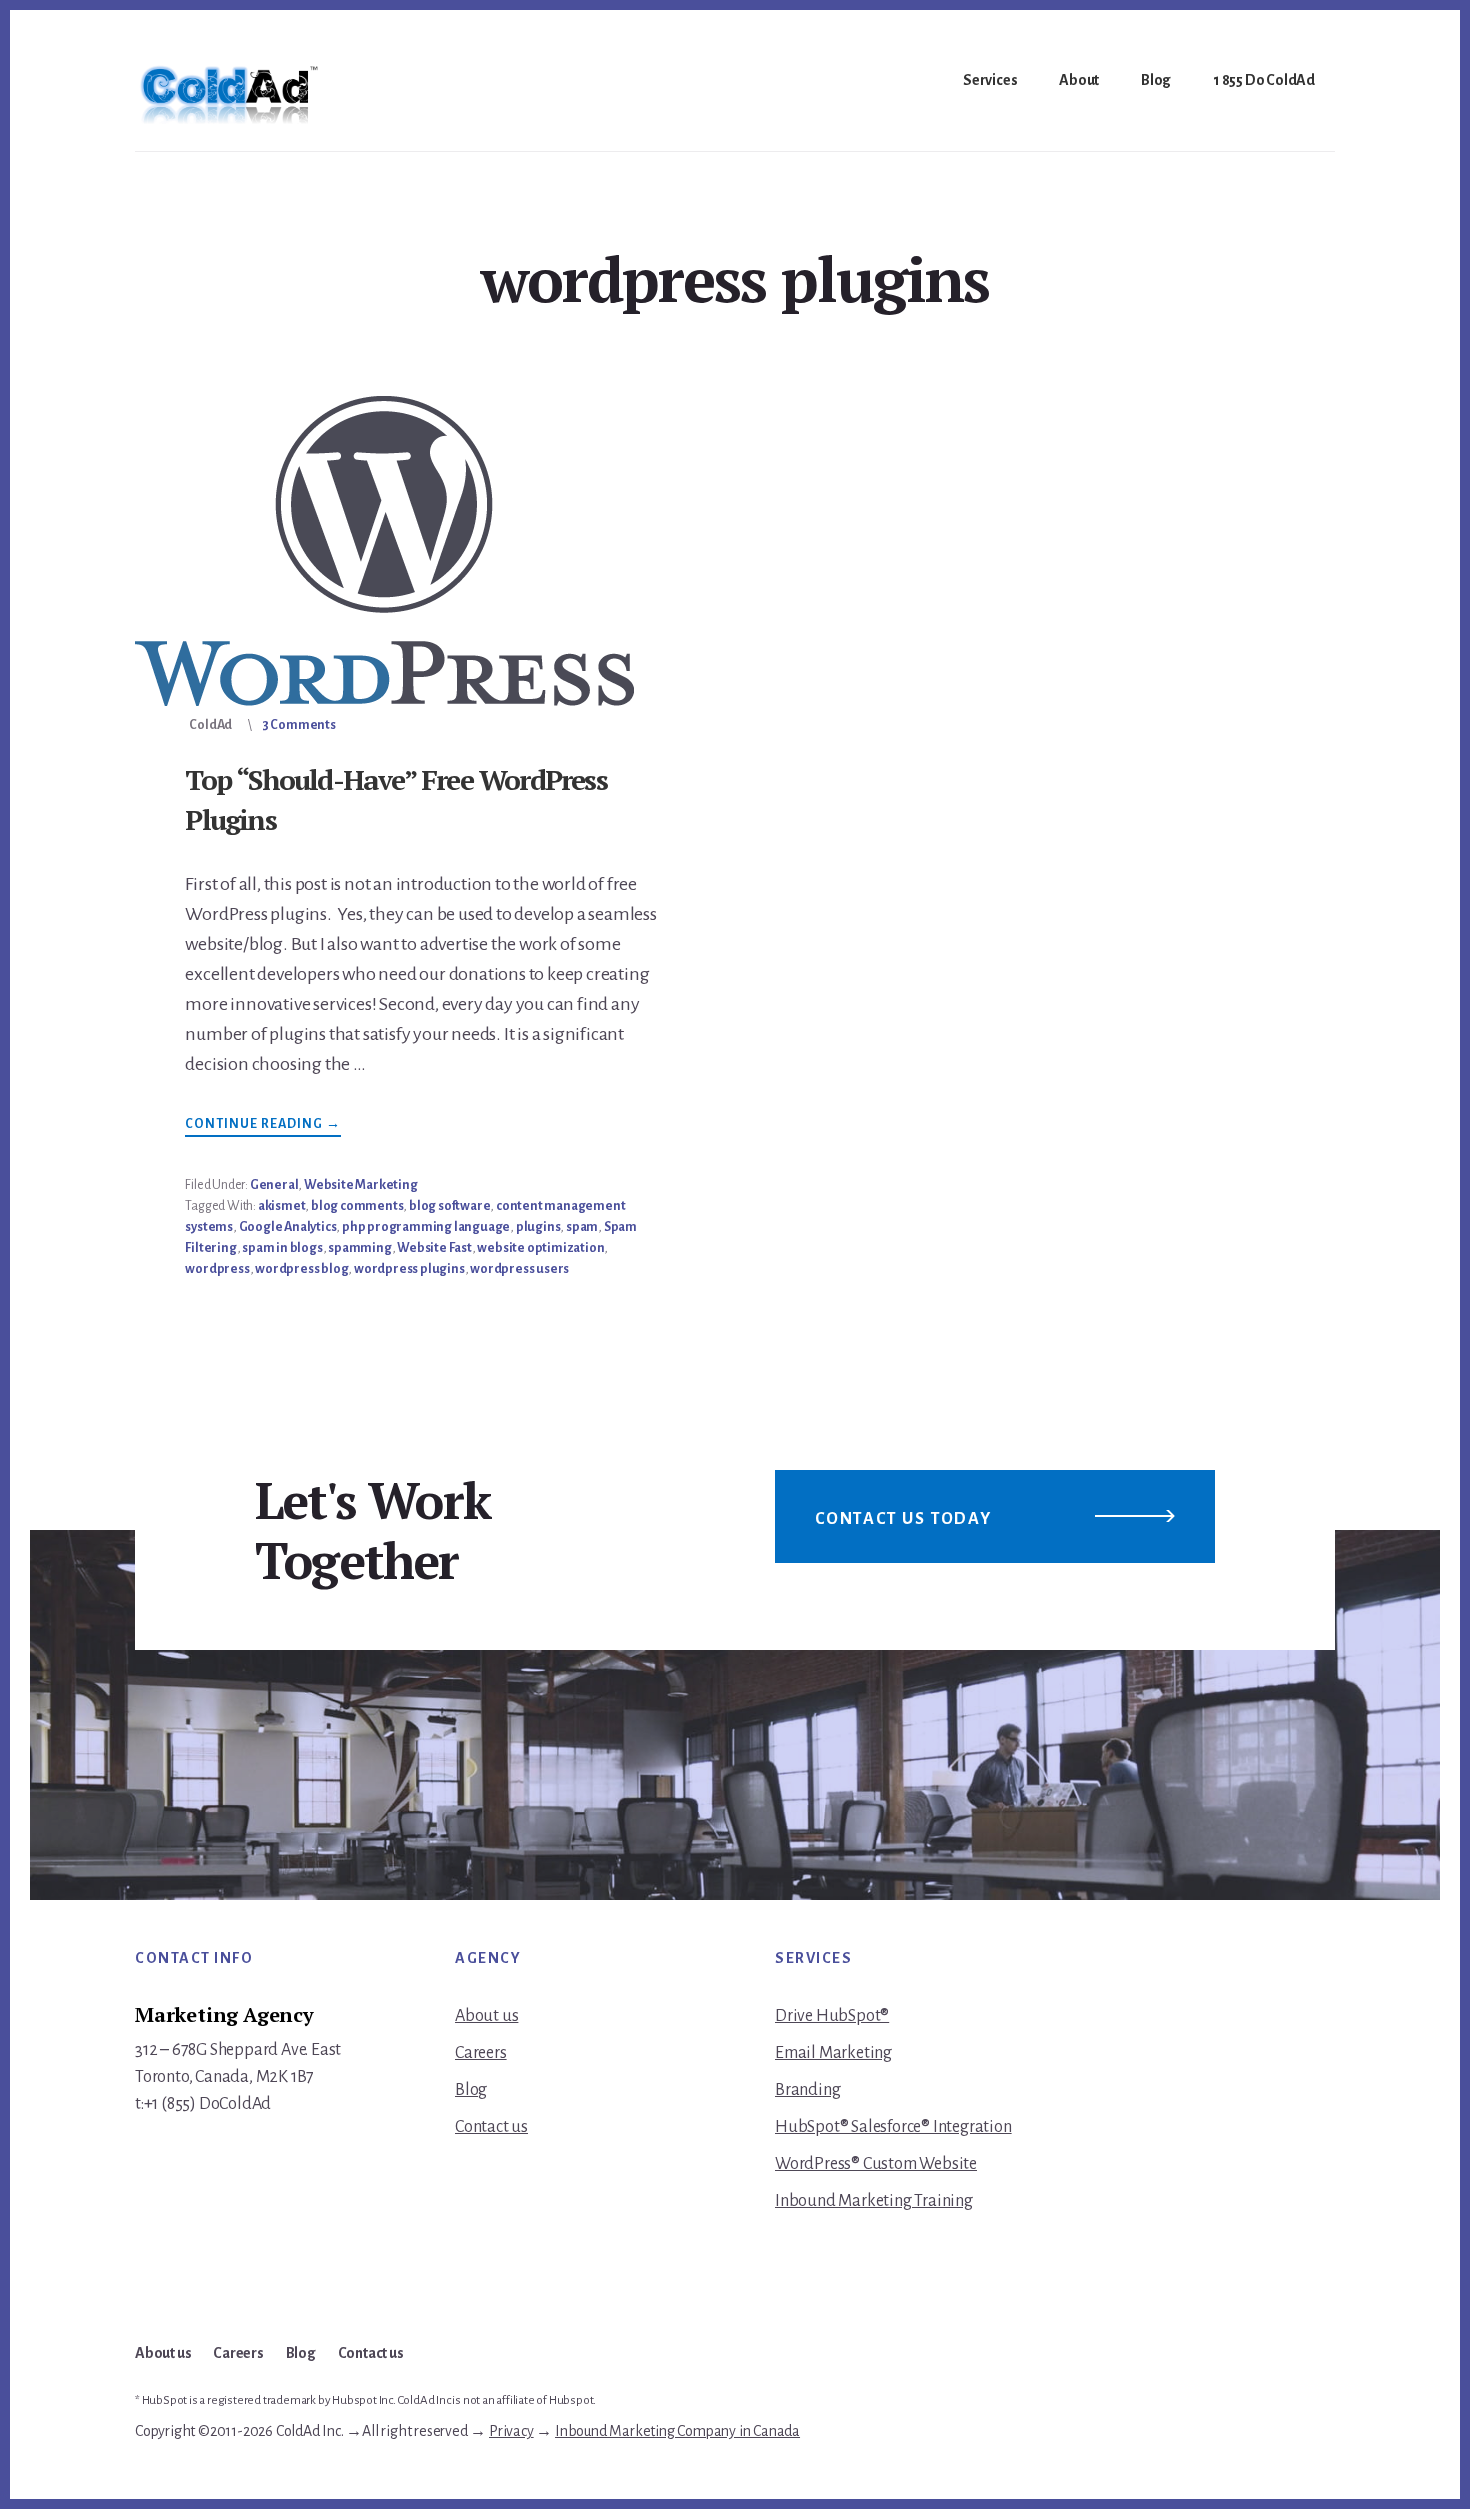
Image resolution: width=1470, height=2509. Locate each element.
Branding (807, 2090)
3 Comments (299, 725)
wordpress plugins (409, 1269)
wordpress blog (301, 1269)
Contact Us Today (903, 1519)
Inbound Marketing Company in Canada (677, 2431)
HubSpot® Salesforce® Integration (893, 2127)
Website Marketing (361, 1185)
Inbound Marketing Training (874, 2201)
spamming (359, 1248)
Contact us (491, 2127)
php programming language (426, 1227)
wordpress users (519, 1269)
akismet (282, 1206)
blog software (449, 1206)
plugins (538, 1227)
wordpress (217, 1269)
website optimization (540, 1248)
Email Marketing (833, 2053)
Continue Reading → (263, 1126)
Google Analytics (288, 1227)
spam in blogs (282, 1248)
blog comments (357, 1206)
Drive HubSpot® (832, 2016)
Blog (471, 2090)
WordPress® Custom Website (876, 2164)
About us (486, 2016)
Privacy (511, 2431)
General (274, 1185)
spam (582, 1227)
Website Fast (434, 1248)
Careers (481, 2053)
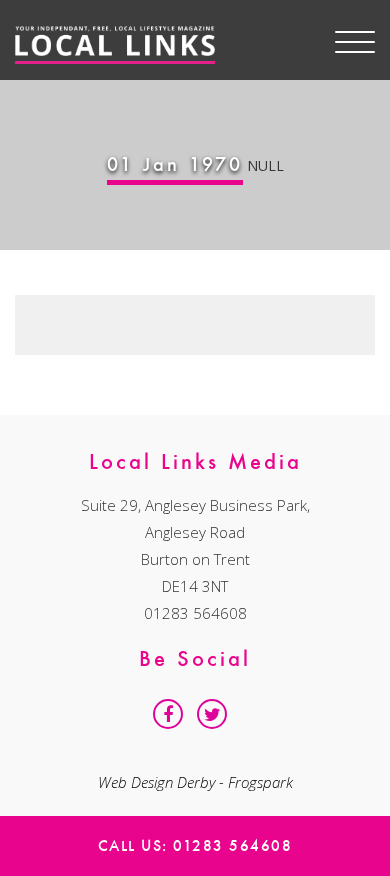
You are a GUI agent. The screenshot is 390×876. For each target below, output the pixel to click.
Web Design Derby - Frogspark (195, 782)
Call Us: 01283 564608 (195, 845)
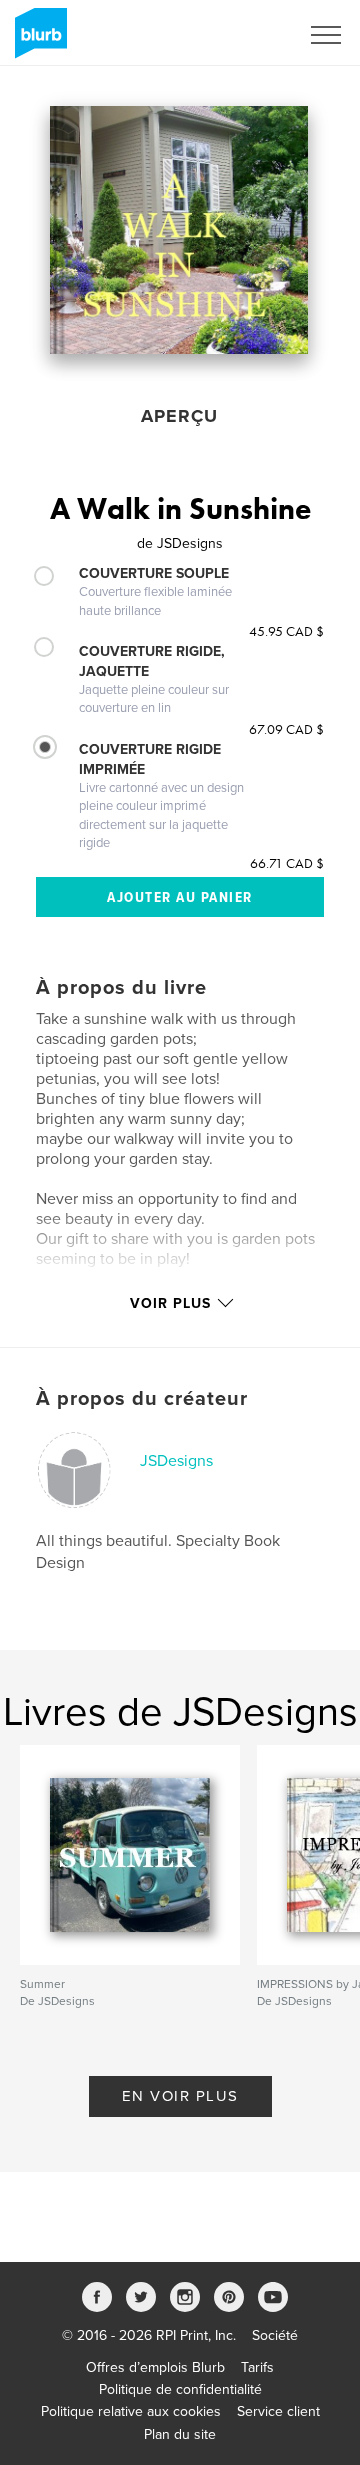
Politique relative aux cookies (131, 2411)
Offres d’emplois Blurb (155, 2367)
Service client (278, 2411)
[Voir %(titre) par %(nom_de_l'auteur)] (179, 230)
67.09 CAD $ (286, 729)
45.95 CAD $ (286, 631)
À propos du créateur (142, 1399)
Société (275, 2335)
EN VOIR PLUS (180, 2096)
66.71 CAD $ (287, 863)
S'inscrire (244, 35)
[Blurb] (37, 41)
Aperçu (179, 416)
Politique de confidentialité (180, 2389)
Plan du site (180, 2434)
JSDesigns (176, 1461)
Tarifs (257, 2367)
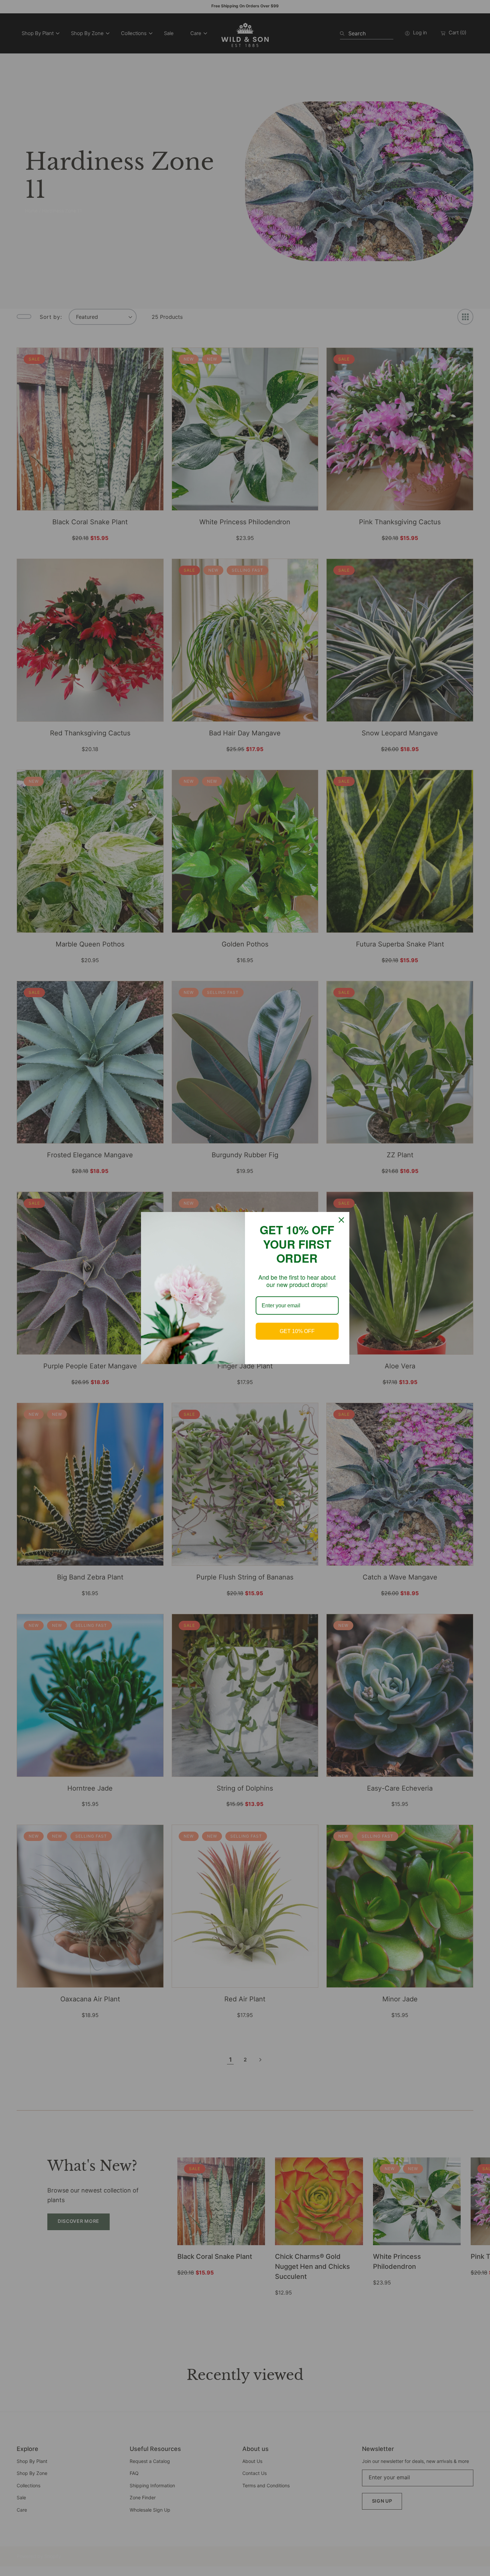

## TASK BRIEF
Output everything in the records exactly, leaving pictures out.

## OUTPUT FOR THIS EXERCISE
Image resolution: width=1470, height=2509. Locate each element.
Branding (807, 2090)
3 Comments (299, 725)
wordpress plugins (409, 1269)
wordpress blog (301, 1269)
Contact Us Today (903, 1519)
Inbound Marketing Company in Canada (677, 2431)
HubSpot® Salesforce® Integration (893, 2127)
Website Marketing (361, 1185)
Inbound Marketing Training (874, 2201)
spamming (359, 1248)
Contact us (491, 2127)
php programming language (426, 1227)
wordpress users (519, 1269)
akismet (282, 1206)
blog software (449, 1206)
plugins (538, 1227)
wordpress (217, 1269)
website optimization (540, 1248)
Email Marketing (833, 2053)
Continue Reading → (263, 1126)
Google Analytics (288, 1227)
spam in blogs (282, 1248)
blog comments (357, 1206)
Drive HubSpot® (832, 2016)
Blog (471, 2090)
WordPress® Custom Website (876, 2164)
About us (486, 2016)
Privacy (511, 2431)
General (274, 1185)
spam (582, 1227)
Website Fast (434, 1248)
Careers (481, 2053)
You are a GUI agent. The screenshot is 390×876. For each target below, output the pixel to click.
Web Design Derby - Frogspark (195, 782)
Call Us: 01283 564608 (195, 845)
Politique relative aux cookies (131, 2411)
Offres d’emplois Blurb (155, 2367)
Service client (278, 2411)
[Voir %(titre) par %(nom_de_l'auteur)] (179, 230)
67.09 CAD $ (286, 729)
45.95 CAD $ (286, 631)
À propos du créateur (142, 1399)
Société (275, 2335)
EN VOIR PLUS (180, 2096)
66.71 CAD $ (287, 863)
S'inscrire (244, 35)
[Blurb] (37, 41)
Aperçu (179, 416)
Politique de confidentialité (180, 2389)
Plan du site (180, 2434)
JSDesigns (176, 1461)
Tarifs (257, 2367)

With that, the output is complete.